The historian said when leading tours, Waxman had a knack for covering what was needed for participants to understand. At the same time, he knew to avoid getting too complex about the history.

“He’s very knowledgeable, and he has an incredible depth of information,” Tyler said. “People enjoy listening to him.”

While Waxman no longer volunteers for the historical society events, he remains an active member of St. James church’s parish and its Knights of Columbus.

Father Robert Kuznik has been with the church for more than two years and said getting to know Waxman “has been a highlight.”

“He’s a humble but a constant presence,” Kuznik said. “You know that if something is happening in our faith community, he is there.”

Kuznik said Waxman is part of several groups in the parish that provide help to the community in addition to his involvement in the Knights of Columbus, where he participates in the food and blood drives. He also works with fellow parishioners to help organizations such as the Life Center of Long Island, which helps pregnant women in need and young women with children.

“Mr. Waxman is a man of great wisdom,” he said. “He brings his experience and knowledge together and uses them well. It is such a great privilege, such a blessing to be so often in the presence of this wonderful man.”

Kuznik said Waxman frequently reads the Scriptures during Sunday Mass and other services, and he also comes once a month to help and pray at a Mass for young people with disabilities.

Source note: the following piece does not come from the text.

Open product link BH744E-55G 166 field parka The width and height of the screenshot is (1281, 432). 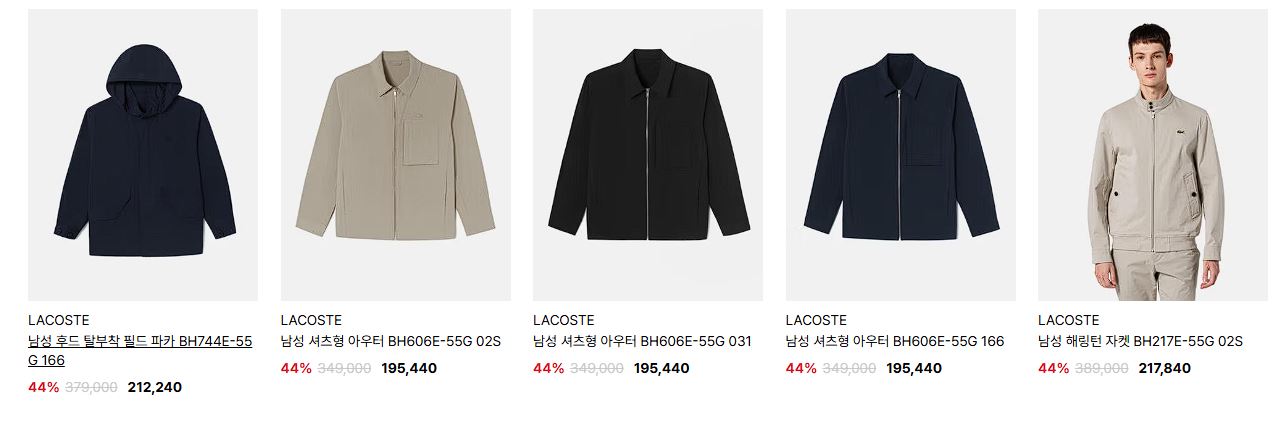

“At heart, he is an educator, an incredible communicator,” the priest said. “Listening to him making an announcement in his booming voice, his style, repetition, you know instantly that whoever was in there will walk out well informed.” 

Reflecting on his military service

Waxman said he feels there is a lot to gain from serving in the military.

“Learning to discipline yourself and to be task-oriented is helpful no matter what you do with your life, and you get the training that you need to learn the importance of discipline and obedience in the basic training of the armed forces,” he said.

At the same time, he is concerned for service members, especially his grandson Eric, who has been deployed to Afghanistan three times.

“We’re so proud that he’s going to serve,” Waxman said. “I think that’s the main thing, finding men and women who are willing to serve their country in time of need.”

Waxman described war as “the last resort to solve a disagreement.”

“I’m proud to be an American and to have had the opportunity to serve,” he said.”I hope that we’re able to make our way in the world as a nation, and I hope that we live in more peaceful times in the future.”